Aside from Dr. Takeda’s Brain Group and Mr. Sanada’s Cardiovascular Group, Dr. Morishita’s laboratory also covers molecular treatment, kidney, arteriosclerosis, oligonucleotide therapeutics, bone, and antiaging research as part of its active engagement in joint research with the industrial sector for the realization of gene therapy. Dr. Morishita seeks to promote the laboratory’s contribution to medical worksites through a systemic approach to gene therapy and by developing research from a wide variety of viewpoints.
Dr. Morishita’s philosophy flows throughout the laboratory: “To quickly deliver research results that benefit patients.” Every group is focused on efforts to accelerate and streamline research with the attitude of “being quick to work on anything new.”

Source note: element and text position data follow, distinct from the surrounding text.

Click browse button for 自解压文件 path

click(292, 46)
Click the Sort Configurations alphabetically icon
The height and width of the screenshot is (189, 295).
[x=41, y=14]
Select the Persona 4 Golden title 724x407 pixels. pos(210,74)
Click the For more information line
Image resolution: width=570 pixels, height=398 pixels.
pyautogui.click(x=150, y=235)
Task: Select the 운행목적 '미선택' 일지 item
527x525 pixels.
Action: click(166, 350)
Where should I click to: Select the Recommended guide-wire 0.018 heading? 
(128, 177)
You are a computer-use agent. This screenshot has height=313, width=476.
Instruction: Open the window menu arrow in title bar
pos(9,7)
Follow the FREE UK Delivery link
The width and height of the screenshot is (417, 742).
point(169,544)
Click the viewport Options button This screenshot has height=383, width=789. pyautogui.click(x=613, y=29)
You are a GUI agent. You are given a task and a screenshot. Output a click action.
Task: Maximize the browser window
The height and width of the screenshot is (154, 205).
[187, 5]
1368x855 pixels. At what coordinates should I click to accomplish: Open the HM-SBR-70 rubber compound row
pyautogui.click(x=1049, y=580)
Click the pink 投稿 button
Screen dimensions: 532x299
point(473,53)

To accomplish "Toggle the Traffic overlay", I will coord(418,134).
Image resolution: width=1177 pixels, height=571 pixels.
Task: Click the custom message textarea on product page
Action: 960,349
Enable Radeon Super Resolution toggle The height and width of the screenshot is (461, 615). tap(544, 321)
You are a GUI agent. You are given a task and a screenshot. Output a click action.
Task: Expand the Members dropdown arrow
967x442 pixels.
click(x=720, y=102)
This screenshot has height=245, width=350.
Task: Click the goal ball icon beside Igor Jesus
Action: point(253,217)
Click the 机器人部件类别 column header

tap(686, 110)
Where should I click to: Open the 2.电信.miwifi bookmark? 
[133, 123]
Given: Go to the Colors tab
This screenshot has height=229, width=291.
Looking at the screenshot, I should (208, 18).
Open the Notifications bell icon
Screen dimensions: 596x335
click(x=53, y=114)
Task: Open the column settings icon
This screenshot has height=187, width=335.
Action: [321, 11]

The BZ Series is favored by such researchers, and not only is it frequently used, it has become an essential tool for innovative discoveries. This KEYENCE microscope supports cutting-edge research in gene therapy through quick and efficient magnified observation.
(As of October 2008)

<General knowledge> Gene therapy

Gene therapy is designed to introduce normal genetic material into the body to repair cells and thereby treat congenital diseases and other diseases that develop due to gene alterations. Traditionally, viral vectors were used in research, but now plasmids are considered as a safer alternative to introduce genetic materials into the body. More recently, gene therapy is increasingly researched for its adaptation to acquired diseases such as adult lifestyle-related diseases.